Я читал вашу книгу «Маулоно Шо Низоро», слыхал я и об откровениях Сеид Ата Идн И Шах Мансура. Знаю я и «Путевой припас странствующих» Насыр И Хосрава. К чему ты мутишь мой ум разговором о каких то буквах и числах? К чему ты говоришь мне о истине Махди? Не вам ли, исмаилитам, ваш Ага хан приказал хранить тайну учения и вводить в заблуждение непосвященных, чуждых секте! Скажи мне прямо: чего ты от меня хочешь? Не знаю, как величать тебя, какой ты степени исмаилитский начальник. Говорят, ты уже поднялся с седьмой степени на четвертую и стал Дайями, помощником Ага хана и «дверями к нему». Говори!
— Кто сказал тебе это? Кто? — Не ожидавший такой осведомленности, пир схватил Садыка за руку.
— Мне старуха на бараньей лопатке нагадала, — насмешливо, ни секунды не задумываясь, ответил Садык.
— Пусть так! Но будь осторожен! Не поднимай руку и слово на исмаилитов…
— Вы страшные люди с вашей тайной верой, подтачивающей чужую душу, но я не боюсь вас. Кому грозишь ты? Бывшему пастуху, у которого погибло три сына. У одного вы украли душу, сделали его исмаилитом и заставили умереть за Ага хана. А два моих героя были убиты, когда сражались против басмачей. Не все исмаилиты враги Советской власти, но моего сына вы сделали таким. Я не хочу войны. Понял? Чего хочешь ты от меня, старик? Да говори же прямо!

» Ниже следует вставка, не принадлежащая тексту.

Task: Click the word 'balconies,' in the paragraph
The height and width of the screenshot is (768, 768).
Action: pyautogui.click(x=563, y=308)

— Садык, ты слишком много знаешь, и мы можем освободить тебя от твоего ранящего языка…
— Чего ты хочешь, собака?
— Я хочу, чтобы ты запретил молодым записываться в комсомол. Я хочу, чтобы они не смущали других, моясь мылом или чистя зубы зубными щетками… Если они не прекратят это, от этого может быть оспа. Понял? Я хочу, чтобы твои комсомольцы не вмешивались в семейные и родовые дела других киргизов. Ведь только недавно твои комсомольцы напали на джигитов Тагая — трех убили, одного отвезли Козубаю. Пойми, старик, комсомольцы тянут народ в другую сторону. А нам, старым людям, все это грозит бедой. Наконец, я требую, чтобы твой комсомолец, поступивший проводником к русскому Ивашко, который разыскивает золото в горах, не наговаривал на моих людей, тоже работающих у Ивашко.
— Не думаешь ли ты, что я насильно заставляю записываться молодежь в комсомол? Молодежь разбирается сама, с кем ей по пути.

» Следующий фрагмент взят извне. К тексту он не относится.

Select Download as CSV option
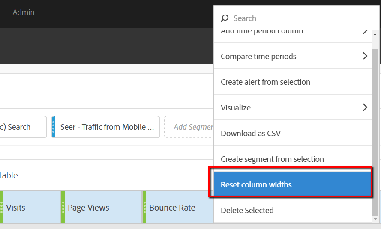381x229 pixels. 251,134
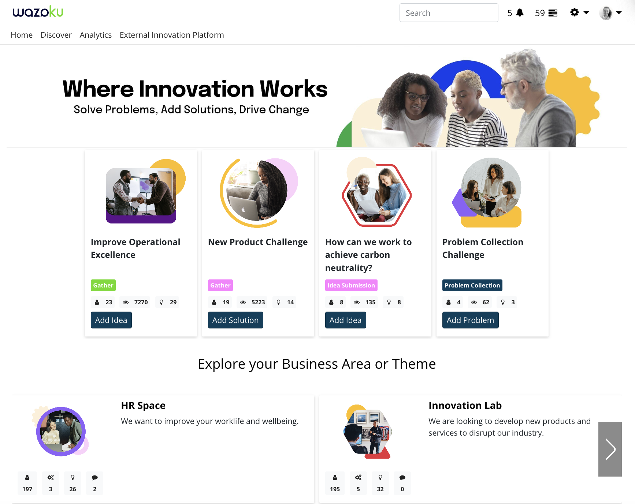The height and width of the screenshot is (504, 635).
Task: Expand the settings gear dropdown
Action: tap(579, 13)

— Ты поощряешь молодежь, я знаю. Даже у тебя в кибитке вот лежит мыло… Зубная щетка.
— Ну и что же?
— Значит, зараза проникла даже в твою кибитку. А если мусульманин берет в рот свиное, он оскверняет веру. Щетки — зараза…
— Зачем же тогда русским заражать самих себя? Ведь и они пользуются мылом и щеткой! И почему ты думаешь, что я выполню все твои требования, а не пойду рассказать обо всем этом Козубаю?
— Я надеюсь, что мой бывший пастух, оставшийся моим должником до сих пор, брат басмача из отряда Маддамин бека…
— Моего двоюродного брата, — прервал Юсуфа Садык, — давно простила Советская власть…
— …не пойдет к Козубаю, — продолжал Юсуф. — Да и что ты скажешь ему? Укажешь на меня? Я скажу, что ничего не говорил и не видел тебя. На что ты, собственно, будешь жаловаться?
— Вот не ожидал, что ты вспомнишь мой «долг»! Дать каракулевую шкурку на шапку и потом каждый год насчитывать штраф по овце!.. Ты многого захотел, Азим!
— Почему Азим?
— Потом что ты пир Юсуф, но говорят, что ты же и курбаши Азим… Не хватайся за нож! Ведь о тебе тоже кое что известно.
Пир Юсуф концом матерчатого пояса вытер пот с лица.
— Все это ложь! — сказал он. — Если бы это было так, меня бы давно арестовали.
— Все впереди, — уклончиво ответил Садык.
Полог в юрту приоткрылся, и просунулась голова Артабека.
— Юсуф, — сказал он, — молодой охотник Джура ждет дальнейших указаний у меня в кибитке.
VI
Артабек, возвращаясь в свою кибитку, ехал стремя в стремя со своим пиром Юсуфом и, гордясь своим необычайным успехом, рассказал о Джуре. Он считал, что ему удалось завербовать в лагерь исмаилитов Джуру. Он решил окончательное обращение Джуры отложить на завтра, а сегодня воспользоваться его присутствием и перегнать контрабандой скот в Китай.
— Джура в отряде Козубая; это все знают, никто ничего не заподозрит.